Stored records
================
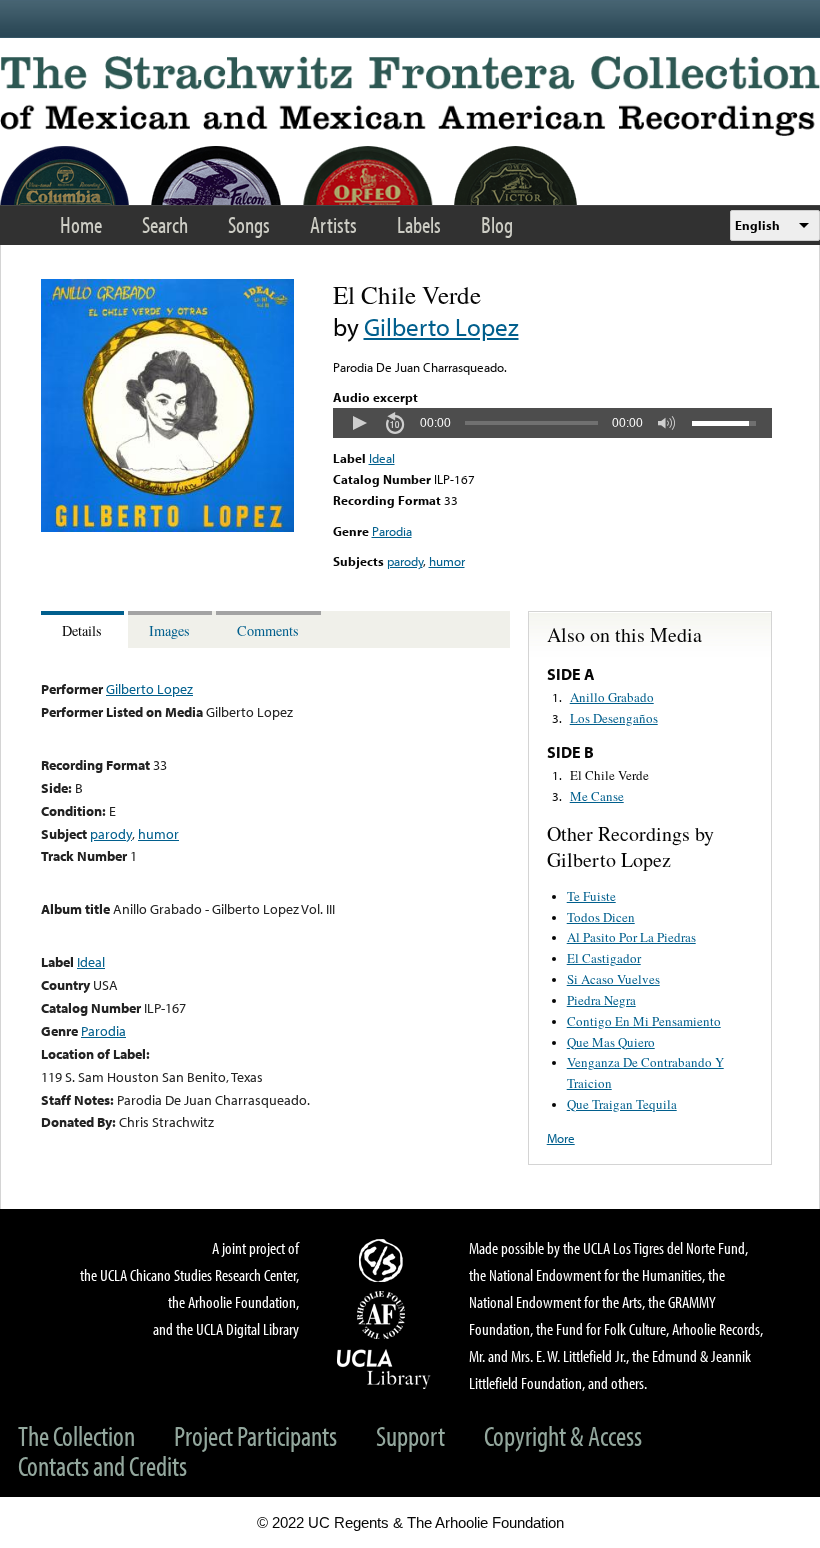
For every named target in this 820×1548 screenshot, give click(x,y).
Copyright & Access (563, 1435)
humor (447, 561)
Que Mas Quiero (611, 1042)
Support (410, 1435)
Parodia (392, 531)
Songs (249, 224)
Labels (419, 224)
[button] (359, 423)
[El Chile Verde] (167, 527)
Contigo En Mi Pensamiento (644, 1021)
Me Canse (597, 796)
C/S (384, 1260)
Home (81, 224)
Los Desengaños (614, 718)
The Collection (76, 1435)
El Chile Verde (609, 775)
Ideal (382, 458)
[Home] (410, 96)
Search (165, 224)
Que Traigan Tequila (622, 1104)
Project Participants (255, 1435)
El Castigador (604, 958)
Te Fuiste (591, 896)
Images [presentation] (169, 630)
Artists (333, 224)
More (561, 1138)
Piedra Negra (601, 1000)
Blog (497, 224)
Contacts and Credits (102, 1465)
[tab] (84, 629)
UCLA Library (384, 1368)
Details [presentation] (82, 630)
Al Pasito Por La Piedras (631, 937)
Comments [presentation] (268, 630)
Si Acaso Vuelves (613, 979)
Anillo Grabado (612, 697)
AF (384, 1315)
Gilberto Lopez (441, 326)
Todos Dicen (601, 917)
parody (405, 561)
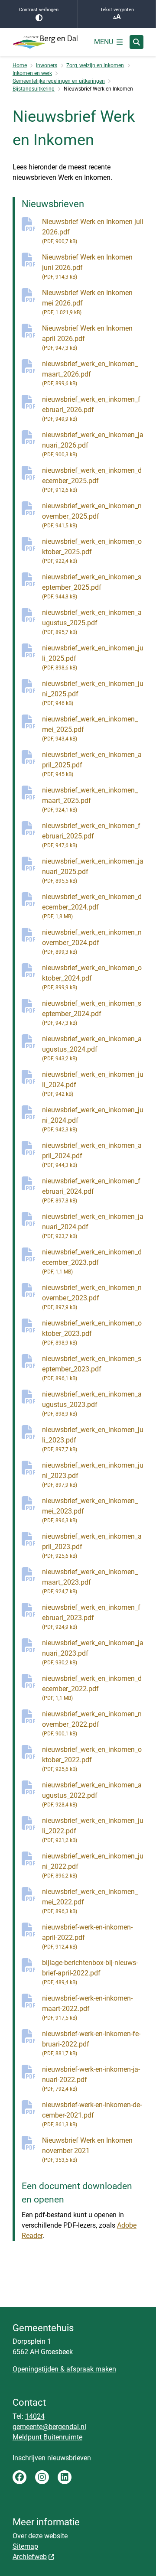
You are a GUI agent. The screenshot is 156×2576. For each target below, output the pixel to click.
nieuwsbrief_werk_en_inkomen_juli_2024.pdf (92, 1083)
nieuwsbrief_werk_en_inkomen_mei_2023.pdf (90, 1510)
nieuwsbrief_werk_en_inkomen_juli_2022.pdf (92, 1829)
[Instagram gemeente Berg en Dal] (42, 2477)
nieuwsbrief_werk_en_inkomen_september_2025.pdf (91, 586)
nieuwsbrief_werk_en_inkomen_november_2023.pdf (92, 1296)
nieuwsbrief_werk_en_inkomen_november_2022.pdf (92, 1723)
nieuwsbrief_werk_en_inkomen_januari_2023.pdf (92, 1652)
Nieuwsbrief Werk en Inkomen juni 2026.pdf (87, 266)
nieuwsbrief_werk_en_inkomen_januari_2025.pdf (92, 870)
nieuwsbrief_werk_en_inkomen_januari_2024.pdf (92, 1225)
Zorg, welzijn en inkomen (95, 65)
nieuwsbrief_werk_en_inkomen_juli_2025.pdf (92, 657)
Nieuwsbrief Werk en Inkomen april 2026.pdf (87, 337)
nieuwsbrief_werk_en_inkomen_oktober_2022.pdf (92, 1758)
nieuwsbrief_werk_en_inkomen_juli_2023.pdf (92, 1439)
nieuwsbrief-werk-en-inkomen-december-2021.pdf (92, 2114)
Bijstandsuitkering (34, 89)
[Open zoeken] (136, 42)
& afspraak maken (87, 2369)
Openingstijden (35, 2369)
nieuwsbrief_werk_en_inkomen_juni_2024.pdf (92, 1119)
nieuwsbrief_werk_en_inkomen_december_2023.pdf (92, 1261)
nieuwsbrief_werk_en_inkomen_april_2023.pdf (92, 1545)
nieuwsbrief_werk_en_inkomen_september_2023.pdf (91, 1368)
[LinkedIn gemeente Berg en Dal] (65, 2477)
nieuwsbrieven (69, 2458)
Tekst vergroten (117, 10)
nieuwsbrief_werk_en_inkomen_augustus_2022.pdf (92, 1794)
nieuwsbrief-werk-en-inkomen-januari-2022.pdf (91, 2078)
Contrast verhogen (38, 10)
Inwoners (46, 65)
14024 (35, 2416)
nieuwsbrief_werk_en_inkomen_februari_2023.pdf (91, 1616)
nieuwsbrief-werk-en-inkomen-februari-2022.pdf (91, 2043)
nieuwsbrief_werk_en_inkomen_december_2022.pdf (92, 1687)
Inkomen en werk (32, 73)
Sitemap (25, 2546)
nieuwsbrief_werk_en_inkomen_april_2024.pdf (92, 1154)
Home (20, 65)
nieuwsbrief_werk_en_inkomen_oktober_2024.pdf (92, 977)
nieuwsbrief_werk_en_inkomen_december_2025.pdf (92, 479)
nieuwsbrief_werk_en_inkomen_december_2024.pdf (92, 906)
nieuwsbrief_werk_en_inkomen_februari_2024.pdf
================
**INSTRUCTIONS TO FOLLOW:** Only lines belong in the copy: transcribe those from the start of the data through the line that contains "Ideal (382, 458)", and skip the pictures.

**WRITTEN ANSWER:**
For every named target in this 820×1548 screenshot, give click(x,y).
Copyright & Access (563, 1435)
humor (447, 561)
Que Mas Quiero (611, 1042)
Support (410, 1435)
Parodia (392, 531)
Songs (249, 224)
Labels (419, 224)
[button] (359, 423)
[El Chile Verde] (167, 527)
Contigo En Mi Pensamiento (644, 1021)
Me Canse (597, 796)
C/S (384, 1260)
Home (81, 224)
Los Desengaños (614, 718)
The Collection (76, 1435)
El Chile Verde (609, 775)
Ideal (382, 458)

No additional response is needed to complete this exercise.